Moneyfacts data shows that, in the lead-up to today’s MPC vote the average rate for a fixed-rate two-year deal was over 6%. This is close to the record high of 14 years set late last year.
According to the Institute for Fiscal Studies, the average mortgage holder would pay nearly £280 extra each month at current rates compared to a scenario in which borrowing costs continued through March 2022. This is 8.3% of the disposable income.
The BOE could comment on its expectations regarding the impact of recent increases in mortgage rates and their next forecasts.

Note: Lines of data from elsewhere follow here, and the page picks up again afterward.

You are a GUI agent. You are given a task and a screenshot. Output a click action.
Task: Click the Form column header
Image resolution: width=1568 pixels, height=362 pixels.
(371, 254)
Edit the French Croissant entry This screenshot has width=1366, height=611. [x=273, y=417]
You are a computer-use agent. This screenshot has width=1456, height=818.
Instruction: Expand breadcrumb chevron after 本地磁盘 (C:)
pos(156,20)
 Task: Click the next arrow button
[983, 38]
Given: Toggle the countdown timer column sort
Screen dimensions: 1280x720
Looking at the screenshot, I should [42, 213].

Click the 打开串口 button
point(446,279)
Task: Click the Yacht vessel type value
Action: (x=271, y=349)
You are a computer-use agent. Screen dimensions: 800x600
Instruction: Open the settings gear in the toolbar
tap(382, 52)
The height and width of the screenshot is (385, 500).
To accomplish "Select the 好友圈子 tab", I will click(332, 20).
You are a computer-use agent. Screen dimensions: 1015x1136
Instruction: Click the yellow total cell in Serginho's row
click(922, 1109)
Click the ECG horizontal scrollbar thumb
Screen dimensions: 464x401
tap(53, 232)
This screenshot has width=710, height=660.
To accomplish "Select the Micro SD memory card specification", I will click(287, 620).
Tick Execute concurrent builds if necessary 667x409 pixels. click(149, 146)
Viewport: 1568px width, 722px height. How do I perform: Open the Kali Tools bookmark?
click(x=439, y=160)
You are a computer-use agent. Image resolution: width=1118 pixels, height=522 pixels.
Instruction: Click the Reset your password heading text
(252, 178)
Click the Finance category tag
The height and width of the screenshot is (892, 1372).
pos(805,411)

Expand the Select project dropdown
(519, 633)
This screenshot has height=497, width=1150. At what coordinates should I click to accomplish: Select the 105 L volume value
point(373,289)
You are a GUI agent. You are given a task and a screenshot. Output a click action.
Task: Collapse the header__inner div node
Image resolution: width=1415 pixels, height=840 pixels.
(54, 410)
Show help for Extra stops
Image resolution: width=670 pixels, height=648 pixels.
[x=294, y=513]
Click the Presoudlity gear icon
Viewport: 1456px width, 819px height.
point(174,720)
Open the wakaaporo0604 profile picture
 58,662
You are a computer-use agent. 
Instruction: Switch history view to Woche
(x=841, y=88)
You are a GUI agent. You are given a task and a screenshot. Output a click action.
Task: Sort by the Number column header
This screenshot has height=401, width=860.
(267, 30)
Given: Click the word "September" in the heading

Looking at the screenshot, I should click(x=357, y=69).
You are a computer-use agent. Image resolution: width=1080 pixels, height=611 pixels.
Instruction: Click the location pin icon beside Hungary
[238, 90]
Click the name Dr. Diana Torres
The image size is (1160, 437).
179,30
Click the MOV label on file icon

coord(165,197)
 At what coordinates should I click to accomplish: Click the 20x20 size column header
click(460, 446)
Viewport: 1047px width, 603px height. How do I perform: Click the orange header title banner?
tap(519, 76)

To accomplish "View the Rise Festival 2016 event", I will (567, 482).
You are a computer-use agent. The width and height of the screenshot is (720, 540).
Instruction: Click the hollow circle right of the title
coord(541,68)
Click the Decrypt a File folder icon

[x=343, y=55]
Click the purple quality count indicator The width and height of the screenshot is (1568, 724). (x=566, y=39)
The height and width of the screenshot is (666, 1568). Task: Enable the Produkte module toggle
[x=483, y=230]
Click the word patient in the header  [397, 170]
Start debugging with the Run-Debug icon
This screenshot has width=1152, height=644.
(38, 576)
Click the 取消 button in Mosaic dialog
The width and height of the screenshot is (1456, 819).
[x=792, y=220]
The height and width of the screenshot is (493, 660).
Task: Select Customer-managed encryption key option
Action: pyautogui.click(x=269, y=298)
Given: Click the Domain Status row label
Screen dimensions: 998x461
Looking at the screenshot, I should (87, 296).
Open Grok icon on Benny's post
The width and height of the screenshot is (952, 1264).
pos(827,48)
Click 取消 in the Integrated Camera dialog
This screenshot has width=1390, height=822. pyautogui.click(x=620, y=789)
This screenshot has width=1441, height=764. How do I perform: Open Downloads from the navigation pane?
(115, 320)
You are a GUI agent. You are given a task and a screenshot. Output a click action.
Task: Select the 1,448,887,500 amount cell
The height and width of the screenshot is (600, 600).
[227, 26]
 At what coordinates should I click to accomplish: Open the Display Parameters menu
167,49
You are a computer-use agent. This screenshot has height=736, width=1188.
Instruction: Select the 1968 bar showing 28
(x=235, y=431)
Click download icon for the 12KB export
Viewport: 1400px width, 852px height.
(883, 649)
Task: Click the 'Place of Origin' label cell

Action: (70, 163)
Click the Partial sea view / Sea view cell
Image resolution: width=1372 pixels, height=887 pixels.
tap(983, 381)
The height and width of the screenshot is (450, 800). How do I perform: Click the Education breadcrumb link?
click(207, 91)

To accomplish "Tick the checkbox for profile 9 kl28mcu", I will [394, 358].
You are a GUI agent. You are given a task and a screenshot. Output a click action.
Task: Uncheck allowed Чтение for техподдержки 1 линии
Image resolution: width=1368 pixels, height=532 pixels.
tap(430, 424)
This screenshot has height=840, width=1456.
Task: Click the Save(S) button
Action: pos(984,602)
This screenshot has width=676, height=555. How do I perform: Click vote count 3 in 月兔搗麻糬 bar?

Silvana Teyreyro will lead the MPC’s nine-member chief dove for the final time, as her tenure as a rate-setter is drawing to a conclusion.
The majority of economists predict a 7-2 split in favor of a quarter point hike. This is the same split that was seen at the three previous meetings. The inflation data on Wednesday could lead at least one rate setter, like Catherine Mann, to support a larger increase.
Neil Shearing is the chief economist of Capital Economics. He said that while the meeting was “finely balanced”, the “ugly” inflation print tipped the balance in favor of a half-point rise on Thursday. Megan Greene, global chief economist at Kroll Institute and new member of the MPC starting July 5, could push the committee in a more hawkish path. She replaces Tenreyro. Before the BOE makes a decision in September on how to run off its bonds, the debate about the BOE’s reverse of quantitative easing will be a reality. Since the global financial crises, the BOE has bought up to PS895 billion in bonds. Now it is winding down this program under a new name called quantitative tightening.
Last month, Deputy Governor Dave Ramsden suggested that the BOE’s bond portfolio is currently being reduced at an annual rate of approximately PS80 billion. Goldman Sachs, however, argued this week that BOE would actually reduce the pace due to the volatility of the market and the amount of gilts that investors must absorb.